Our brains process images of men and women differently.
When you look at a photo mosaic, you will either see it in its entirety or as a collection of parts. This is controlled by two separate mental functions — local processing is usually used for objects such as houses and cars, while global processing helps us see things as a whole. But scientists from the University of Nebraska-Lincoln, US, have found that this doesn’t seem to apply to how we view women.
“We don’t break people down to their parts — except when it comes to women, which is really striking,” says assistant professor Sarah Gervais, lead author of the study published in the European Journal of Social Psychology. “Women were perceived in the same ways that objects are viewed.”
To test this theory of objectification, Gervais and her colleagues presented their study participants with a series of images featuring fully clothed, average-looking men and women. After a brief pause, the participants were then shown two new images — one was the original image, the other had been slightly modified — and asked to identify which image they had seen previously.
When they were presented with images of men, the participants relied on global cognitive processing to see the person as a whole and were able to recognise sexual body parts better in the context of the entire person. However, women were analysed with local cognitive processing, which breaks the object down into its component parts and made sexual body parts more recognisable when they were presented in isolation.
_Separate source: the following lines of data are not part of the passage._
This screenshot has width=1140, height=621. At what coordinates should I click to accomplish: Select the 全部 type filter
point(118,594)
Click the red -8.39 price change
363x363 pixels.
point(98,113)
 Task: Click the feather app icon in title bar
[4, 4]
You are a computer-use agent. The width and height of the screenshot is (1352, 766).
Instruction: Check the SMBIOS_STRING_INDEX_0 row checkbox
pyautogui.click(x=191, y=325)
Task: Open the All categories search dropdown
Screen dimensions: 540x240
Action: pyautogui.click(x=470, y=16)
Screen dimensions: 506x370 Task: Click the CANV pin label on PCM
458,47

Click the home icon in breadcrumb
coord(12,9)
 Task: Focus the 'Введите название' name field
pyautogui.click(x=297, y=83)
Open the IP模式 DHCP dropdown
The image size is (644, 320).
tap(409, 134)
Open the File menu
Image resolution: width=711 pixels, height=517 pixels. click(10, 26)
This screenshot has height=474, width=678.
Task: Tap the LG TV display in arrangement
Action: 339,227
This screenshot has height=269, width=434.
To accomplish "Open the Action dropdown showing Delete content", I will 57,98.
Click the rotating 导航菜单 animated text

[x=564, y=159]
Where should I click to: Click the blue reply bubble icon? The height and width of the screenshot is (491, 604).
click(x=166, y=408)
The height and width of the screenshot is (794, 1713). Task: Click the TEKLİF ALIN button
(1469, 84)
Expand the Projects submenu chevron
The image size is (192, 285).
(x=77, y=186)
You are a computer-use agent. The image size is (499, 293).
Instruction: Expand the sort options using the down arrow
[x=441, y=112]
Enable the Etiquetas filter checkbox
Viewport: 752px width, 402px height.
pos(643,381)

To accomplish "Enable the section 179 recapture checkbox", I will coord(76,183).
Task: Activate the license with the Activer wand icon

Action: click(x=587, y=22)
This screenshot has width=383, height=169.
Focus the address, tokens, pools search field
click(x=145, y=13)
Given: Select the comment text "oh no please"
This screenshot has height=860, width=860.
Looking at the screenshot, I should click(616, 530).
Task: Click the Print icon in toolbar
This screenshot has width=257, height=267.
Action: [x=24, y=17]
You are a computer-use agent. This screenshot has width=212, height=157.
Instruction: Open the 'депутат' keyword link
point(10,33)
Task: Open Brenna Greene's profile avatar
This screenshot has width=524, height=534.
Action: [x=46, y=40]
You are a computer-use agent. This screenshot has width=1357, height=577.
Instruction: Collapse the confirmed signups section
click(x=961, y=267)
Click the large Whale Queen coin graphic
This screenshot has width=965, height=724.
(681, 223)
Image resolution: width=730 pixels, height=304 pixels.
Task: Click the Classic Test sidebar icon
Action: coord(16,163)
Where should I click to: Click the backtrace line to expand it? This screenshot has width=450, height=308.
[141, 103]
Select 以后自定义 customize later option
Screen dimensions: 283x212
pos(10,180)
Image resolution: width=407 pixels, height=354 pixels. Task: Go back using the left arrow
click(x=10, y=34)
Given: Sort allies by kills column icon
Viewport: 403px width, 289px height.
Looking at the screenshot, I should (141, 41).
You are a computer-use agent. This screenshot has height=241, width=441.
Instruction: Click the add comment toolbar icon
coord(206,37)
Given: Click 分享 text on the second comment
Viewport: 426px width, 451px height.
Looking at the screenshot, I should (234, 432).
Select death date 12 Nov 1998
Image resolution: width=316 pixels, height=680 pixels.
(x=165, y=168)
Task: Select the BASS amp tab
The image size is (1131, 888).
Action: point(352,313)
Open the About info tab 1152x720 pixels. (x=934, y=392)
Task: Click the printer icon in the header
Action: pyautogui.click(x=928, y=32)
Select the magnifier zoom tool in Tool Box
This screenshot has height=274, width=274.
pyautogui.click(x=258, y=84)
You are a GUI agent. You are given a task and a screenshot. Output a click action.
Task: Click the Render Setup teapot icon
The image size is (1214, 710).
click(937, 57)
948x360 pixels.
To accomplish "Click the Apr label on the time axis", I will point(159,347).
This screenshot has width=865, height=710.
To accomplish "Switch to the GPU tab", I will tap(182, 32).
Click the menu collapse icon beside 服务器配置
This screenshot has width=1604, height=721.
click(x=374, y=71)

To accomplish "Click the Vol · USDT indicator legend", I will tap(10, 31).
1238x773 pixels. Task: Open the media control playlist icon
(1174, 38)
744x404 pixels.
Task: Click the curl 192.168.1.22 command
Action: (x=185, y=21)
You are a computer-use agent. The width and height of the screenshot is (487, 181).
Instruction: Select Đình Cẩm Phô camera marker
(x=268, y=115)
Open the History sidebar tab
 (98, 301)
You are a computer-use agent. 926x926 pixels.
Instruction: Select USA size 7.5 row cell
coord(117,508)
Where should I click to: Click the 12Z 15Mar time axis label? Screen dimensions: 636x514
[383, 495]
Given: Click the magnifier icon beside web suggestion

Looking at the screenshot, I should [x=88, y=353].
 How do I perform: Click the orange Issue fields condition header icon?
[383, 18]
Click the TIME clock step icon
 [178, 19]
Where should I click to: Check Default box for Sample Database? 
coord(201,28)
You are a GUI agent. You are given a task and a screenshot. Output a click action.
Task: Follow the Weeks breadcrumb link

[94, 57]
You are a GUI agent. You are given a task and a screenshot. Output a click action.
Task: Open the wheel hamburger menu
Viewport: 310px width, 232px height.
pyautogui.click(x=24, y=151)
And before anyone says “typical males”, the results show that women also perceive other women this way. “It could be related to different motives,” Gervais suggests. “Men might be doing it because they’re interested in potential mates, while women may do it as more of a comparison with themselves. But what we do know is that they’re both doing it.”
But there’s good news for women who are sick of trying to get people to keep their eyes on their face, as the researchers found a way to alleviate this sexual body part recognition bias. When the experiment was adjusted to create a condition where it was easier for the participants to use global processing, making a woman’s whole body more easily recognisable than her various sexual body parts.